CAVEAT: %e/%E/%X/%Y will print the extension WITHOUT the leading '.' dot in
both simple mode and extended LISP mode.
All this allows for pavuk -fnrules commandline arguments like this:
-fnrules F '*' '%h:%r/%d/%b%s.%Y'
-mime_types_file ./mime.types
-tr_chr_chr ':\\!&=?' '_'
so we'll be able to grab a [Media]Wiki site while storing those pages as
regular 'abc_php_xyz.html', instead of 'abc.php?xyz' page/filenames.
* Added -fnrules 'fnseq' operator to the extended rules: compares a
wildcard pattern and a string a la fnmatch(3).
* Checked and updated manpage for the -fnrules operators (added 'ud' and
'sp' operators to the manpage).
* Added -fnrules 'sn' operator to the extended rules as counterpart of 'ns'.
'sn' uses strtol() to convert a string to a number, while 'ns' uses
printf() to format a number to a string. (See the man page.)
* Updated the man page a bit regarding '-fnrules'.
* sanitized escape_str(); a quick code review led us to a lurking bug in
uconfig.c@309, which has been fixed implicitly.
* Added/updates source code documentation: tools.c/tr.c soure code comments.
* Added some sanity checks in the code (tools.c/tr.c/lfname.c)
* Added debug_level 'rules' to allow debugging of both simple and 'extended'
-fnrules expressions and '-fnrules' URL F/R matching.
* Different boxes exhibit different mktime() behaviour, especially when
handling out of range tm value sets. Besides, mktime() works in 'local
time' while some parts of the code require a robust UTC mkgmtime() (not
available on many boxes) --> ripped & introduced as tl_mkgmtime(). A local
time-aware equivalent with excellent out-of-range handling is available as
tl_mktime().
* Added additional error handling around calls which try to parse time
stamps using tl_mkgmtime() and tl_mktime() (times.c).
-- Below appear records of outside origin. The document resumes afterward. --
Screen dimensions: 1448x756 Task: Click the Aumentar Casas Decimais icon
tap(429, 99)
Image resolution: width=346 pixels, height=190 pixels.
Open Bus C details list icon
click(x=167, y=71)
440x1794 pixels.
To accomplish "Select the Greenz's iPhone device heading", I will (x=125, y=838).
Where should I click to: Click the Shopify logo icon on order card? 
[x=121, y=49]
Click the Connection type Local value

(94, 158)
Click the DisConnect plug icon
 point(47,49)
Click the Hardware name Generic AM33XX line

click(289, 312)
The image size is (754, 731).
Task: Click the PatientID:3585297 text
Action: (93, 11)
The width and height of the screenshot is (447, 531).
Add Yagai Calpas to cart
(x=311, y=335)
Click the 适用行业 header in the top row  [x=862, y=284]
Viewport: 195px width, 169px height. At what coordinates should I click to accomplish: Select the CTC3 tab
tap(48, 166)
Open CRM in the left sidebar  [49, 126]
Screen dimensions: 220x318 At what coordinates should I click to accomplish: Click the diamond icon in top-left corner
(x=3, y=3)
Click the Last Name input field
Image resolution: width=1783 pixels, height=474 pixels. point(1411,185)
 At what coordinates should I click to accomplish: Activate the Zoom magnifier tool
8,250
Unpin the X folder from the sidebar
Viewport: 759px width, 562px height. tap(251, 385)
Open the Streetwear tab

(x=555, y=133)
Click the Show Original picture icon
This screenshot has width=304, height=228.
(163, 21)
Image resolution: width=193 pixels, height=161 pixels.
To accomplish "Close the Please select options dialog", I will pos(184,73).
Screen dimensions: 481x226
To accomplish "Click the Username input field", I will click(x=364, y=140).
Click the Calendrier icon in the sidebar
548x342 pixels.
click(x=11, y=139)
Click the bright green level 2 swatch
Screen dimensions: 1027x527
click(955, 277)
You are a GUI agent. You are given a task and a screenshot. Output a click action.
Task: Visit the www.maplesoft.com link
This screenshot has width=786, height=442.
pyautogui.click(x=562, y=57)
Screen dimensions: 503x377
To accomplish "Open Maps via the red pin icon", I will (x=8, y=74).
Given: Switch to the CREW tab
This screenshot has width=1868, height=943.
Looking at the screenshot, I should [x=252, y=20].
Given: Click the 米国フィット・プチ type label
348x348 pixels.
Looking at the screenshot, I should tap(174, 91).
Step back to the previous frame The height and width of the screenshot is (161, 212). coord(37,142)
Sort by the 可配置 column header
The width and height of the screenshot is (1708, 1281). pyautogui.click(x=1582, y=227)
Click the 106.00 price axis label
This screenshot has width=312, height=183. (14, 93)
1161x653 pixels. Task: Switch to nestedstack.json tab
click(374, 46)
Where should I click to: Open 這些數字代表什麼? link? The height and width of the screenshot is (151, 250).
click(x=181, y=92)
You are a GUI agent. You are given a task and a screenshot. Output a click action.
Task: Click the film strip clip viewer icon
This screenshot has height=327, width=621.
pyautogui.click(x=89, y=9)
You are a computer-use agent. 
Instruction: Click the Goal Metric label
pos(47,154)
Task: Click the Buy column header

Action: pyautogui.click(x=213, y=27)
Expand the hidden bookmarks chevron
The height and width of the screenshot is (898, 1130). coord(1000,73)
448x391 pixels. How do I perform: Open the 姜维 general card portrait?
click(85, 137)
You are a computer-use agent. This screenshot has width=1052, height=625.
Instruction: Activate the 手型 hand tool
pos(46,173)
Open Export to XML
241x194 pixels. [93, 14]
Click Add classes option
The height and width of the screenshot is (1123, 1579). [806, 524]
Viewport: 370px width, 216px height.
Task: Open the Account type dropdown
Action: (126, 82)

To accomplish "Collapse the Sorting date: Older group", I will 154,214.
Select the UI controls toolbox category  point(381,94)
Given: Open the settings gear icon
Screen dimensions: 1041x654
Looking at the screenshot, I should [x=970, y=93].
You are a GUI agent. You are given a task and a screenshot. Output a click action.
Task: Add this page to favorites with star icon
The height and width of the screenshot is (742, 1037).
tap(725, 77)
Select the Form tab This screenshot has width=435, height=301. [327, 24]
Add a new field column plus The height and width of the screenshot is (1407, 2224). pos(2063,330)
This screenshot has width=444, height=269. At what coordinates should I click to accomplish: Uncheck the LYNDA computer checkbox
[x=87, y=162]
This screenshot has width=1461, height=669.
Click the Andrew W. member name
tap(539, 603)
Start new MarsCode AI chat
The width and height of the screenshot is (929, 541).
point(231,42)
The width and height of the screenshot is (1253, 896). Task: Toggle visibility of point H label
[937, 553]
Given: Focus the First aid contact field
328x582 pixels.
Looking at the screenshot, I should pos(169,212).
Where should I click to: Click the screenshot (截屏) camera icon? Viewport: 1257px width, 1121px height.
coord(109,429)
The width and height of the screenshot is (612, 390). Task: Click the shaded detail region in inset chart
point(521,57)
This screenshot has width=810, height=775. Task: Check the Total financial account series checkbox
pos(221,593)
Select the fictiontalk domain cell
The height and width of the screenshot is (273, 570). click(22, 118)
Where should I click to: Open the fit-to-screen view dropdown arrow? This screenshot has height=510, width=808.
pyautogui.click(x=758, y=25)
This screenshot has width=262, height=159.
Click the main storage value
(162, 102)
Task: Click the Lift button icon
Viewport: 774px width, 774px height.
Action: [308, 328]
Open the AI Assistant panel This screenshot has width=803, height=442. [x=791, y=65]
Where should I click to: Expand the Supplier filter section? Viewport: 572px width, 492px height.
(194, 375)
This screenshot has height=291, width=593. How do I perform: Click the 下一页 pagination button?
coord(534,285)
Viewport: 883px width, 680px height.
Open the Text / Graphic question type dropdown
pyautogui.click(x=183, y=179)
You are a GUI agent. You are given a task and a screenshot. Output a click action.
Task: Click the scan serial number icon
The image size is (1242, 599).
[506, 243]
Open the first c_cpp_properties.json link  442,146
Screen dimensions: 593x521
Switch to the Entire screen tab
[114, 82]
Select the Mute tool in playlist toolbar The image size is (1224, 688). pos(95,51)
Basically, now both HTTP and FTP benefit from the new code which should
now proces timestamps like the UTC timestamps they are, while 'out of UNIX
time_t bounds' timestamps (beyond the range 1970..2038 A.D.) are handled
in a more sane manner:
- out of bounds timestamps are reported by pavuk
- out of bounds timestamps are then 'sanitized', i.e. restricted to the
1/1/1970..31/12/2037 date range, i.e. a timestamp beyond the horizon,
like '1/4/2051' will be 'sanitized' (= restricted) to the upper bound:
31/12/2037. The same goes for te from antiquity like '11/3/1969' (the
birthday of a certain person), which will be 'sanitized' towards
1/1/1970.
* Split up DEBUG into developer related stuff, such as memory/heap checking,
ASSERT/VERIFY, etc. and user related stuff (the -debug and -debug_level
command line arguments): ./configure is now fitted with an extra
parameter:
--enable/disable-debug-features
which will turn on/off -debug/-debug_level user level debugging support in
pavuk, while the existing
--enable/disable-debug
adds/removes additional developer checks, such as heap allocated checks
and ASSERT and VERIFY macros.
In the code, -debug/-debug_level related code is located within the
'HAVE_DEBUG_FEATURES' sections, while the developer debug/release builds
are still related to the standard 'DEBUG' #define.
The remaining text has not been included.